**DIRECTIONS**
Please give back only the lines below from the one containing "TUTTOCITTÀ (116, 2509)" to the one containing "Vidaxl (79, 608)", each repeated word for word, both ends included.
DATA UNDER STUDY START
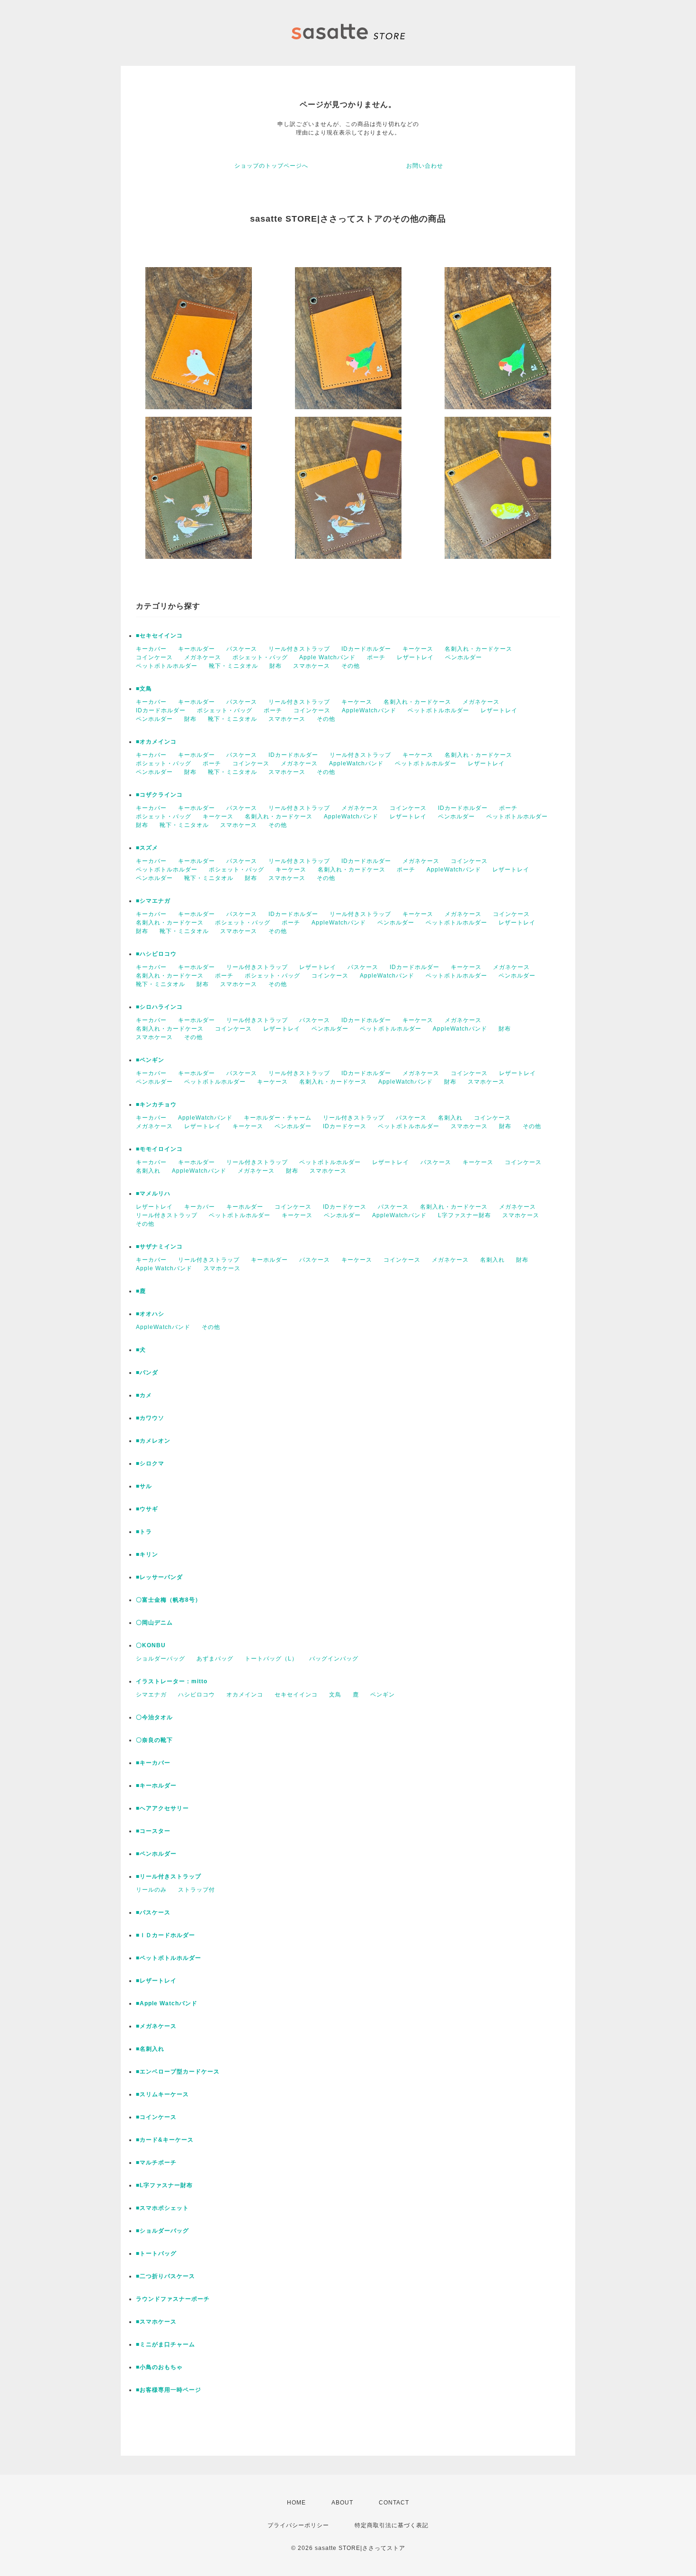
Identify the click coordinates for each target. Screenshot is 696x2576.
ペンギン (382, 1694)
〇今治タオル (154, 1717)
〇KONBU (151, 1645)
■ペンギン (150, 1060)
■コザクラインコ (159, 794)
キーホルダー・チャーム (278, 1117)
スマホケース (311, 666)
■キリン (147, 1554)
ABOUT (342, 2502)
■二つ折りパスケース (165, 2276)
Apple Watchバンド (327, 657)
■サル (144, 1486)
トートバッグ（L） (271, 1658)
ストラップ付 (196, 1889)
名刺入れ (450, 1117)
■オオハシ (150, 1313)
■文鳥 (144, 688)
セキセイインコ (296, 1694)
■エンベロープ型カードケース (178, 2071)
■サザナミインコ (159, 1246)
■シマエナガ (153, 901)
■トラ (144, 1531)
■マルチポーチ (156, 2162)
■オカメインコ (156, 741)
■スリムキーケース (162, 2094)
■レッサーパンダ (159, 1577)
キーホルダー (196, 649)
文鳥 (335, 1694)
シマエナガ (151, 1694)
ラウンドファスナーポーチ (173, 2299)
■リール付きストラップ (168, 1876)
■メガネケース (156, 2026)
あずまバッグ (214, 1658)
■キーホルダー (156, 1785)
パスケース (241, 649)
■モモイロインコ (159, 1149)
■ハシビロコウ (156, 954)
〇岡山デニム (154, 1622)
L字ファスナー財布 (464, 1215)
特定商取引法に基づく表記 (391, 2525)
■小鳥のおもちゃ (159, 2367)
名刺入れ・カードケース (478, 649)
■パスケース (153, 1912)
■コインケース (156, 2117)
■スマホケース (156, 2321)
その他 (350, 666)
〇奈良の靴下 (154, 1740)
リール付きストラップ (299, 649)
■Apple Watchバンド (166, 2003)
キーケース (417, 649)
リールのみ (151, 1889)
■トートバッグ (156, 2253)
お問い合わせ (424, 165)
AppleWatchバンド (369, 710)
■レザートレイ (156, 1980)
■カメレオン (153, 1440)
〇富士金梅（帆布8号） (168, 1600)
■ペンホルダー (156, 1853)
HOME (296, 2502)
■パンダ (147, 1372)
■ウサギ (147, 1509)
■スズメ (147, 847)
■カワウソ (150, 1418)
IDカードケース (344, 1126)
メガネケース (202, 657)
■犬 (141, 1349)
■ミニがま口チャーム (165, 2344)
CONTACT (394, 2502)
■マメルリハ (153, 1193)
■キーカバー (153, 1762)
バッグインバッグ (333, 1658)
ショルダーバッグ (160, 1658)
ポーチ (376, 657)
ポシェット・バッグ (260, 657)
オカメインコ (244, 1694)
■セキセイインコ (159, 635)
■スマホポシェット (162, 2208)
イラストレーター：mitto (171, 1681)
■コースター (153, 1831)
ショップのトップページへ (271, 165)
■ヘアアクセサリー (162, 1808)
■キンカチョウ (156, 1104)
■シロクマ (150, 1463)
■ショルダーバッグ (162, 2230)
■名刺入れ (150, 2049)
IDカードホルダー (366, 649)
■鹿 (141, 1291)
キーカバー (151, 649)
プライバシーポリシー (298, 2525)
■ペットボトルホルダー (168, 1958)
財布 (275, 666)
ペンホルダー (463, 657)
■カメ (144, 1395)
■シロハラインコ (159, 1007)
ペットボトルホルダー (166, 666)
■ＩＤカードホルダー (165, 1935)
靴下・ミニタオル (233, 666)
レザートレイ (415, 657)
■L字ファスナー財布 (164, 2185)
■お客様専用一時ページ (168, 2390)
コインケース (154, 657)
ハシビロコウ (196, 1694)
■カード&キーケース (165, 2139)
DATA UNDER STUDY END
DATA UNDER STUDY START
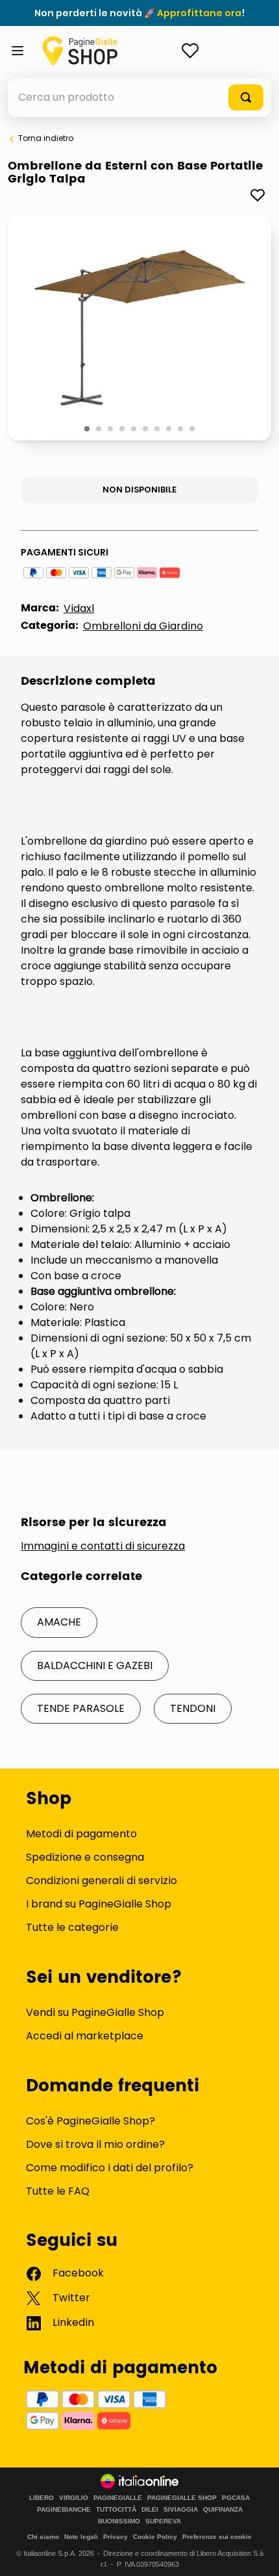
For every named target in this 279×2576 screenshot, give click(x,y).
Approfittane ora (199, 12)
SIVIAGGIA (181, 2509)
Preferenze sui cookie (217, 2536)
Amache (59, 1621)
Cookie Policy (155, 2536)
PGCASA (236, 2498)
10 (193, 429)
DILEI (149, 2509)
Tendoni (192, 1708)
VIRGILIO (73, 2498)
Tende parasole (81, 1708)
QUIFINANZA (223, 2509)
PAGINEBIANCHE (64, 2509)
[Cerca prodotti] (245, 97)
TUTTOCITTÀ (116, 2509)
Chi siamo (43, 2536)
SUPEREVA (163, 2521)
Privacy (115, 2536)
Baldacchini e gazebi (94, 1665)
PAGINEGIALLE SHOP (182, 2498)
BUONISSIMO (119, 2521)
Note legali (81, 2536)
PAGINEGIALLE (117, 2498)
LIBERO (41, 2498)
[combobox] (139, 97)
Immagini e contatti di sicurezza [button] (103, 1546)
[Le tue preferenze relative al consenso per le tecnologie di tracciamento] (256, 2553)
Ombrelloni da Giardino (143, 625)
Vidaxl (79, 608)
DATA UNDER STUDY END
**ANSWER SECTION**
TUTTOCITTÀ (116, 2509)
Chi siamo (43, 2536)
SUPEREVA (163, 2521)
Privacy (115, 2536)
Baldacchini e gazebi (94, 1665)
PAGINEGIALLE SHOP (182, 2498)
BUONISSIMO (119, 2521)
Note legali (81, 2536)
PAGINEGIALLE (117, 2498)
LIBERO (41, 2498)
[combobox] (139, 97)
Immagini e contatti di sicurezza [button] (103, 1546)
[Le tue preferenze relative al consenso per le tecnologie di tracciamento] (256, 2553)
Ombrelloni da Giardino (143, 625)
Vidaxl (79, 608)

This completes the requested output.